A worldwide alert regarding Zika was raised in the last few weeks after doctors reported an alarming rise in the number of cases of “microcephaly” in countries like Brazil and Colombia and their neighbors. “Microcephaly is a birth defect where a baby’s head is much smaller than average, resulting in a smaller brain and much shorter life span. Its links to Zika, while still tentative, emerged after mothers reported experiencing mild rashes early in their pregnancy. An even more serious cause of concern is how quickly Zika-related illnesses have been reported in the rest of the world, causing WHO to raise a global alert.
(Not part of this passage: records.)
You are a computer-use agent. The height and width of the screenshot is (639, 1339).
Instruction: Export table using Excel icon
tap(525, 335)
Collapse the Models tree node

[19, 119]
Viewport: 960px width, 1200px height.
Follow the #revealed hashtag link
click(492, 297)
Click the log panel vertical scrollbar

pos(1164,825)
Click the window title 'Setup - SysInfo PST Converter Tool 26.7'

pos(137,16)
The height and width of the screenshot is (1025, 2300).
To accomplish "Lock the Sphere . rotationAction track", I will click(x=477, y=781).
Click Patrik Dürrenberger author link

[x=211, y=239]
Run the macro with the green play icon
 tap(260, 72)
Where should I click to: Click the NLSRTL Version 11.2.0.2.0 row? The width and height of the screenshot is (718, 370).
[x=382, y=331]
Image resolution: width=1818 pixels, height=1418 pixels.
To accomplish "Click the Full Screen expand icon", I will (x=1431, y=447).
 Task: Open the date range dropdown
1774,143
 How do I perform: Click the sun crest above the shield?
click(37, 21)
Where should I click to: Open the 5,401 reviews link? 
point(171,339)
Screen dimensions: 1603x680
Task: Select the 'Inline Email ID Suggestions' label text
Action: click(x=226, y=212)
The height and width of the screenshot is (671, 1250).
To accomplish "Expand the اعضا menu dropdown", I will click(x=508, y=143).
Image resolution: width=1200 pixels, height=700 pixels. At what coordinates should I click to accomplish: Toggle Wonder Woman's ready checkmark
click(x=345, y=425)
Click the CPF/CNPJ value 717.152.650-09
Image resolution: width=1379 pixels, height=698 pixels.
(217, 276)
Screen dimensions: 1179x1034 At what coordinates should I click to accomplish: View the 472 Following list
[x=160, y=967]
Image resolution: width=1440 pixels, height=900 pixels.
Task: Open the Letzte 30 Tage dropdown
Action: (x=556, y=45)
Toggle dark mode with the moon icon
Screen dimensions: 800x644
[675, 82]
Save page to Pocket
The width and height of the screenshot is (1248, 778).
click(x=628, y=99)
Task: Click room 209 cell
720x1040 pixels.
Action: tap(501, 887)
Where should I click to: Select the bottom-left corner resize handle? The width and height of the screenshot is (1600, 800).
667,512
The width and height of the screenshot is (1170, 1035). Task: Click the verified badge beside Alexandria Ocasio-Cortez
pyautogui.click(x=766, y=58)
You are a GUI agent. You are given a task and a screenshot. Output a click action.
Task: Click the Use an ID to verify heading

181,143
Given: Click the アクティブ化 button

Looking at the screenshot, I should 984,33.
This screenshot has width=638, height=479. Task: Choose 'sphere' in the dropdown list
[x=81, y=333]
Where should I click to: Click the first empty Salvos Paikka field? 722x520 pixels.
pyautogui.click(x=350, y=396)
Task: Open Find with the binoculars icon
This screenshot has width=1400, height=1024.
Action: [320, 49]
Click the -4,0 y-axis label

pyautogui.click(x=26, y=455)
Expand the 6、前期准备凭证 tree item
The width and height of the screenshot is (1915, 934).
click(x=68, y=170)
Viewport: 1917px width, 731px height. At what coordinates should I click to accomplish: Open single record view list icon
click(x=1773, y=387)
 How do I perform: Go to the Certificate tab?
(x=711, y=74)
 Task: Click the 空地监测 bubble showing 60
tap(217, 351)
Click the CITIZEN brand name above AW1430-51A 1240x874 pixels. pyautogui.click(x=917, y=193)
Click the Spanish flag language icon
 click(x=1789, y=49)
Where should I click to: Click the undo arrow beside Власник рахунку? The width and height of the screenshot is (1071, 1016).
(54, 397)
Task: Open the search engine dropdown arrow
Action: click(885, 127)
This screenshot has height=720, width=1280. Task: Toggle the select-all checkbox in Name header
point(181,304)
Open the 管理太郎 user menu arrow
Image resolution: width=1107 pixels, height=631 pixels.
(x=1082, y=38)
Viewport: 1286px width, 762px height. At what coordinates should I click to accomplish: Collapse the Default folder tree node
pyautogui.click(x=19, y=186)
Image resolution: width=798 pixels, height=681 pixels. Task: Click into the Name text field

The “discovery” of Zika in the country, said Garin, was triggered by the US Centers for Disease Control and Prevention after a woman, found with symptoms of Zika infection, reported that she had spent four weeks in the Philippines before her arrival in the United States.
Because of the risks posed by Zika infection on pregnant women and their babies, some Latin American governments have advised women of childbearing age to postpone any plans they might have to get pregnant in the next year or so, or at least until some effective form of protection is developed.
The rise in awareness of the risks posed by Zika infection could very well lead to a spike in demand for contraception from Filipino women of childbearing age. But just as demand for family planning supplies and services is expected to rise, Filipino women are facing serious barriers in accessing the commodities and services they need.
Two of the biggest barriers are: the recent decision of Congress to slash P1 billion from the DOH budget that had been specifically allotted for the purchase of contraceptive supplies; and an existing temporary restraining order of the Supreme Court preventing the DOH from providing contraceptive implants, and requiring the Food and Drug Administration to stop honoring new applications and renewing existing licenses for contraceptives.
Just when the clamor of Filipino women for reproductive health services is expected to reach fever pitch, they will find that the government doesn’t have enough money to buy contraceptives, or that supplies of contraceptives have run out. That is, unless the DOH and the national government somehow raise the needed money, and the Supreme Court acts with dispatch and decides to honor women’s basic human right to comprehensive reproductive health services.
And that’s the state of women’s health this current Women’s Month.
To be sure, said Garin, there is also some good news for everyone. Proceeds from the “sin tax,” for one, have allowed the DOH, with cooperation from the PhilHealth and local governments, to provide free medicines to address serious ailments among Filipinos.
Dengue, for one, is the target of a free vaccine initiative for some 1.3 million students in the country’s “dengue hotspots.” While the vaccine is, on average, deemed only 60 percent effective against all four types of dengue, said Garin, the good news is that the vaccine can reduce by as much as 93 percent the severity of the disease.
Medications for diabetes, hypertension, tuberculosis and other basic diseases—responsible for the majority of “noncommunicable” diseases that rank among the top “causes of death”—will also be given free in health centers and rural health units.
Chemotherapy drugs and procedures, which used to be so prohibitive, added Garin, will also soon be provided for free, provided the patient is a member of PhilHealth.
So while it sometimes seems that we are eternally dancing “one step forward, two steps backward,” what with the passage of the Responsible Parenthood and Reproductive Health Law followed closely on its heels with devious budgetary and legal tactics to thwart it, Filipino women have some bright spots in the health horizon to look forward to.
One way of ensuring that we continue moving forward and stop sliding backward, I would think, is to vote for candidates who, we are sure, will champion women’s—and children’s and men’s—right to a life of health, choice, and self-determination. A life of meaning and substance.